Повторять вчерашние сюжеты было неинтересно, и когда принцесса по обыкновению отправилась к себе, Александр стал раздумывать, как же ему перебраться через пропасть. Буяну, похоже, ее было не одолеть. Он изо всех сил упирался копытами перед последним прыжком и, того гляди, мог свалиться в бездну. Наконец принц догадался, что надо делать. Он съездил к пустовавшему в этот удачно выбранный момент логову Змея и, срубив там огромное дерево, приволок его на край пропасти. Буян еле стоял на ногах после такой работы. Присев рядом с бревном, Александр сообщил на ту сторону, что он решил сделать мост. Теперь они смогут ходить друг к другу в гости.

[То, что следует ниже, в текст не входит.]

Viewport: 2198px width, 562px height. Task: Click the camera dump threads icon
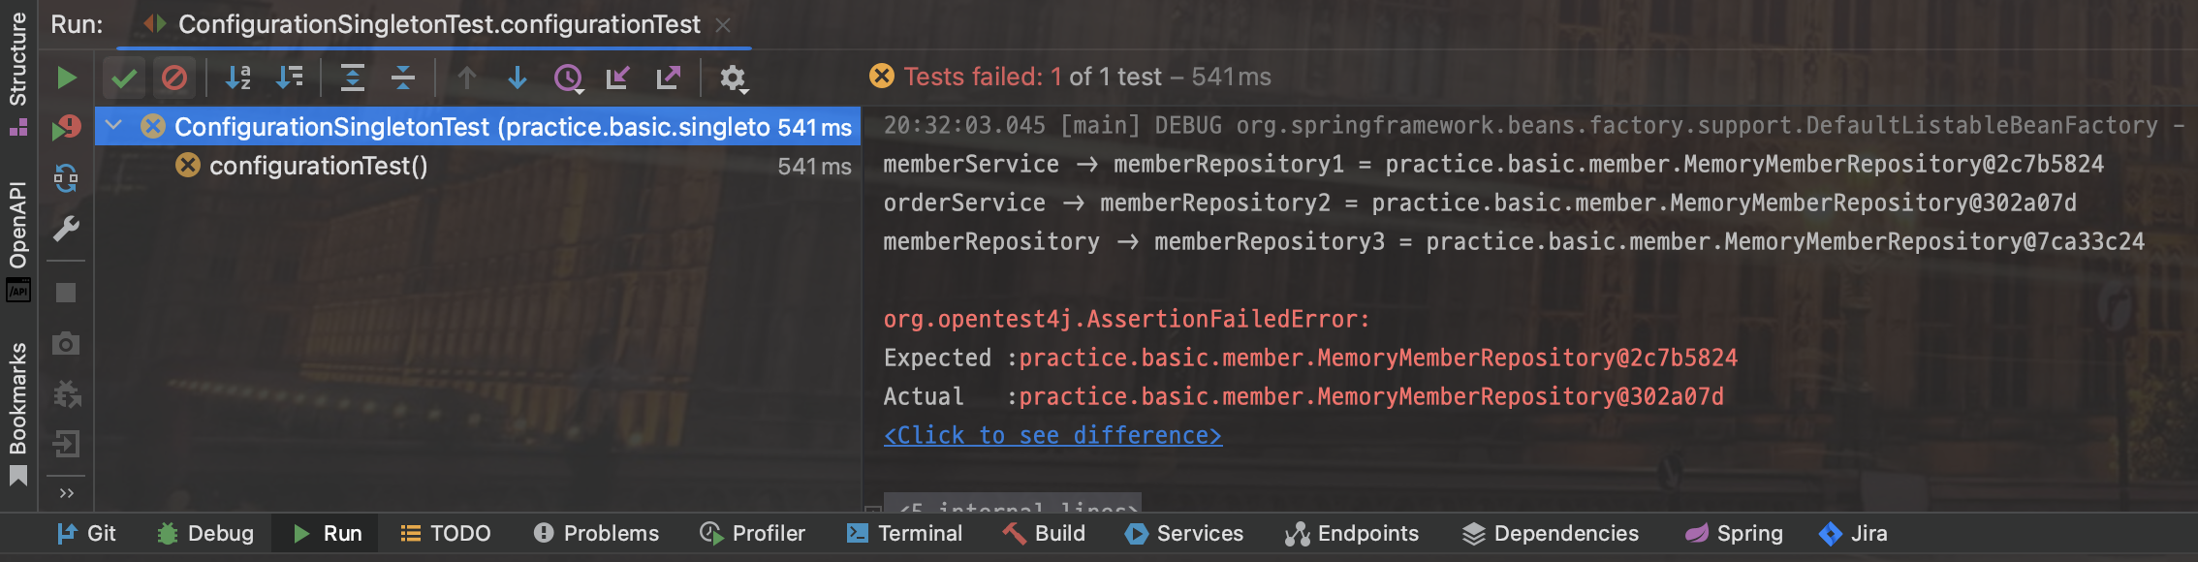(66, 343)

Принцессу Ирину это почему-то немного смутило, но она ничего не сказала.
Перекинув бревно над пропастью, принц Александр стал осторожно перебираться по нему, оставив Буяна у входа в свою пещеру. Эта дорога не была легкой! То и дело он терял равновесие, поскальзывался и пошатывался. Добрался Александр почти ползком, и его хватило только на беглый осмотр владений принцессы. Правда, она накормила его очень вкусным и сытным ужином, после которого он довольно легко вернулся к себе.
Теперь была очередь принцессы. Несмотря на ее пугливость, визит прошел столь же успешно, и принц не ударил в грязь лицом, закатив настоящий пир. Он умел замечательно готовить – принцесса была вынуждена с этим согласиться. Буяну было поручено отвезти Ирину обратно, и он отлично с этим справился. Принцесса облегченно вздохнула, оказавшись у себя.

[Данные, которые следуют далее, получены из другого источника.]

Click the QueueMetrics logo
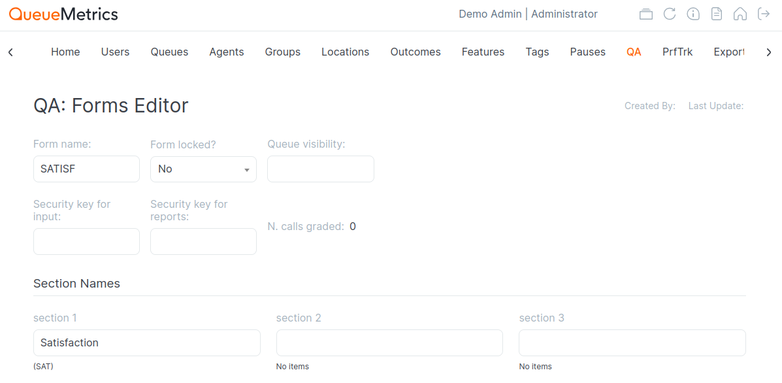 (63, 14)
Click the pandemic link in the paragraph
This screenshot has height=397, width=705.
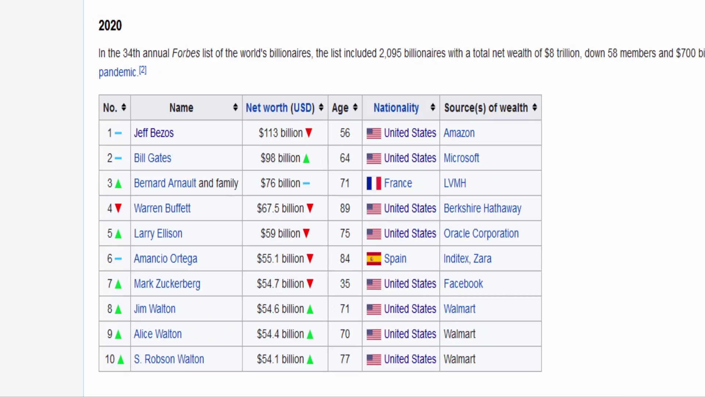point(118,72)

Вскоре принц стал готовиться к более длительному походу, но принцесса под разными надуманными предлогами все откладывала его. Проявив почти неприличную настойчивость, принц Александр перебрался на площадку перед пещерой принцессы. Он хотел осмотреть пещеру изнутри – чтобы узнать, как ей там живется, не холодно ли ей. Ирина почему-то упиралась и не хотела его впускать. Чуть ли не землетрясение произошло… Все же прорвавшись внутрь расширенной землетрясением пещеры, принц стал вести себя очень скромно. Он немного походил, а потом присел в уголке и завел почтительную и довольно увлекательную беседу. Однако вдали разразилась страшная гроза, и Александр, покинув принцессу, ловко и незаметно перелетел домой.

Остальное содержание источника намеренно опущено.